Information given
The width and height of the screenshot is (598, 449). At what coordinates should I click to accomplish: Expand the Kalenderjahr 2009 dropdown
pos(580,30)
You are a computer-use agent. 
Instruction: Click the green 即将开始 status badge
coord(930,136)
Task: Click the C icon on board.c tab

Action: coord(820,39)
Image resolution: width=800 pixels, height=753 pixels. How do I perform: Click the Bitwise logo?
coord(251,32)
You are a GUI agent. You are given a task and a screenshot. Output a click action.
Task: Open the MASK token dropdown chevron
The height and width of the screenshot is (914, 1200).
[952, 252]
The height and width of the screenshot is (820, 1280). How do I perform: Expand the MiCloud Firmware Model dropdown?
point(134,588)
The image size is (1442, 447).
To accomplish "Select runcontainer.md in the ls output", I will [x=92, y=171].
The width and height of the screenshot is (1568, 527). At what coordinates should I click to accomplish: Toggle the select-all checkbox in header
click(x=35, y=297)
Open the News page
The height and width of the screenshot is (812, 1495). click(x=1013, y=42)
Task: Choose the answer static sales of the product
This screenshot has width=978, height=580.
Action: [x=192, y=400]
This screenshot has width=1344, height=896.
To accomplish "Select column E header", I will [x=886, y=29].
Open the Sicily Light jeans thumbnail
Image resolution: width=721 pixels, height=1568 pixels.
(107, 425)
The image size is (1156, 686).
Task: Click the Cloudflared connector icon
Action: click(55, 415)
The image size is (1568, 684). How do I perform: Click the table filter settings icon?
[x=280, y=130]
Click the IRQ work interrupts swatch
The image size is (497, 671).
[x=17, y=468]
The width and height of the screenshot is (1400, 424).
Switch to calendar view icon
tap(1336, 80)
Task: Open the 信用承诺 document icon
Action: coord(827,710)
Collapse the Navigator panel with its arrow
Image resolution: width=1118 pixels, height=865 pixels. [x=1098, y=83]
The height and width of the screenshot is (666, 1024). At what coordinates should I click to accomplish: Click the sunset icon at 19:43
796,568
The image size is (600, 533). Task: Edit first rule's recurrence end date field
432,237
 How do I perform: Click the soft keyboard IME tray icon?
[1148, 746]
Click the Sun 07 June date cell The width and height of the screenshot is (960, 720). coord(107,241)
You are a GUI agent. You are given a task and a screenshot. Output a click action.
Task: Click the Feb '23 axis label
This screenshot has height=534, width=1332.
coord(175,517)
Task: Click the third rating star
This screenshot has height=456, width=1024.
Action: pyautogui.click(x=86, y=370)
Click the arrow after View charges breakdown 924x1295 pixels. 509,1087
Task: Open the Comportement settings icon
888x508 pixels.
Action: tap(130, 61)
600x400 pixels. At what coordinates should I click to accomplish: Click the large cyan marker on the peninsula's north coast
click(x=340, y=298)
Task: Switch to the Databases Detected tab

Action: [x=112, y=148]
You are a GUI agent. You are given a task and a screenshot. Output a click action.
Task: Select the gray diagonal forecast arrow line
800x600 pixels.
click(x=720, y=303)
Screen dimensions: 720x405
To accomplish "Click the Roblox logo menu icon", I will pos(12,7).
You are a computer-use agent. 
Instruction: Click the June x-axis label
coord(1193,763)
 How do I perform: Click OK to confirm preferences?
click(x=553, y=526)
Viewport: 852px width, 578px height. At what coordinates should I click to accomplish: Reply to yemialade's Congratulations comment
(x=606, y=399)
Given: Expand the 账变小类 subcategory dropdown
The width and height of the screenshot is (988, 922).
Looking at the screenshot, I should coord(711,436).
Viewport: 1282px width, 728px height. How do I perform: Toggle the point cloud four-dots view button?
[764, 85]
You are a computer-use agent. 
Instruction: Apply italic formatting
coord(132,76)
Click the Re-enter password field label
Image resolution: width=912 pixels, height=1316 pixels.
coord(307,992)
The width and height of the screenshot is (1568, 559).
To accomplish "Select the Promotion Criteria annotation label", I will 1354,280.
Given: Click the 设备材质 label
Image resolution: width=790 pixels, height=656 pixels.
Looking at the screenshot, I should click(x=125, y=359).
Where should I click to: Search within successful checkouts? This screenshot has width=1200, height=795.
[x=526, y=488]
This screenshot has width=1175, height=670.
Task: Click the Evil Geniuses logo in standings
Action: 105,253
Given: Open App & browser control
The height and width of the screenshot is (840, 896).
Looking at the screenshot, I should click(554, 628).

Problem requirements
Each line above, from the one that contains "Given: Click the 设备材质 label" to the last line of the records, should be repeated exactly. Leave out all others.

Task result
Given: Click the 设备材质 label
Image resolution: width=790 pixels, height=656 pixels.
Looking at the screenshot, I should click(x=125, y=359).
Where should I click to: Search within successful checkouts? This screenshot has width=1200, height=795.
[x=526, y=488]
This screenshot has width=1175, height=670.
Task: Click the Evil Geniuses logo in standings
Action: 105,253
Given: Open App & browser control
The height and width of the screenshot is (840, 896).
Looking at the screenshot, I should click(554, 628).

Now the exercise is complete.